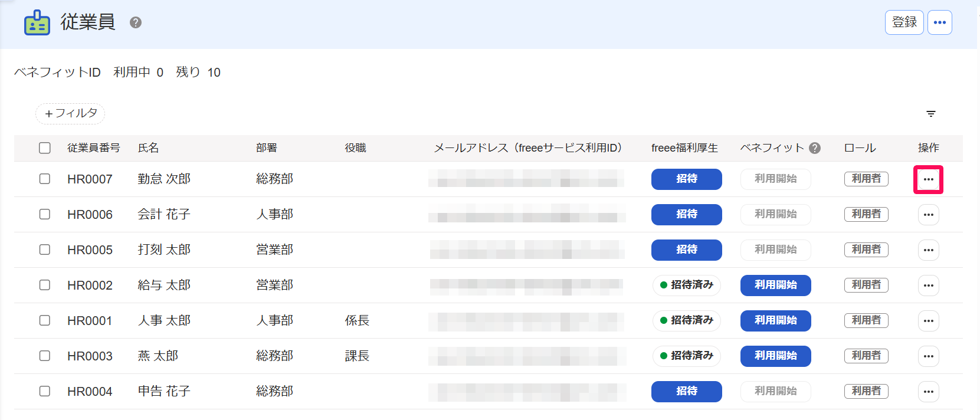Open actions menu for HR0007 row

click(x=928, y=179)
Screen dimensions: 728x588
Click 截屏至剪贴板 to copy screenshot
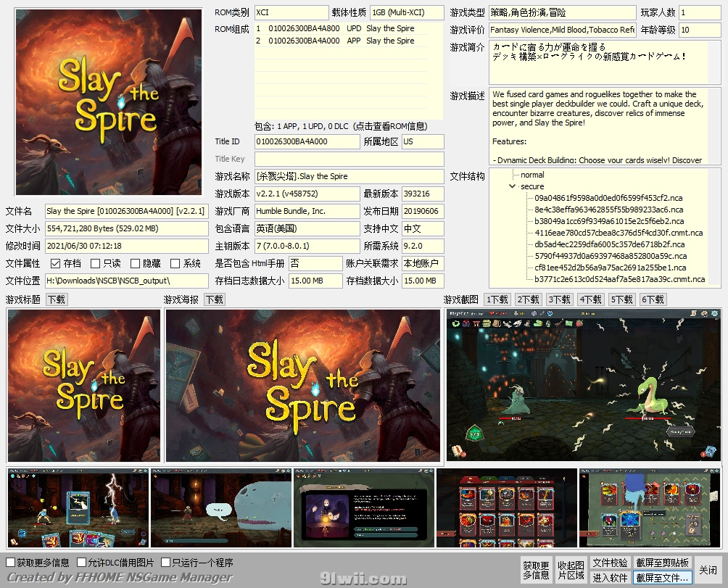(x=662, y=563)
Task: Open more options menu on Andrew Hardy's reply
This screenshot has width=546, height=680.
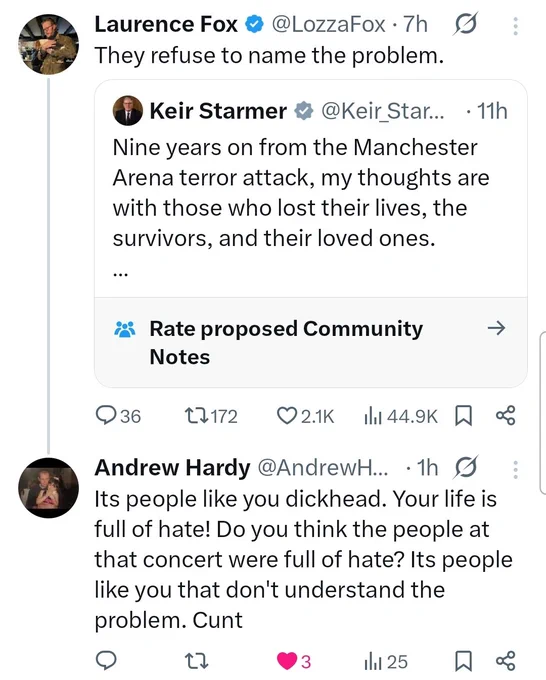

□ □ □ □ □ □ □

Instructions to follow → Beginning with the line where "Screen dimensions: 728x588" appears, restate word for word every line down to the last one in the data, but keep the pictures out.

Solution →
Screen dimensions: 728x588
Click 截屏至剪贴板 to copy screenshot
(x=662, y=563)
Task: Open more options menu on Andrew Hardy's reply
This screenshot has width=546, height=680.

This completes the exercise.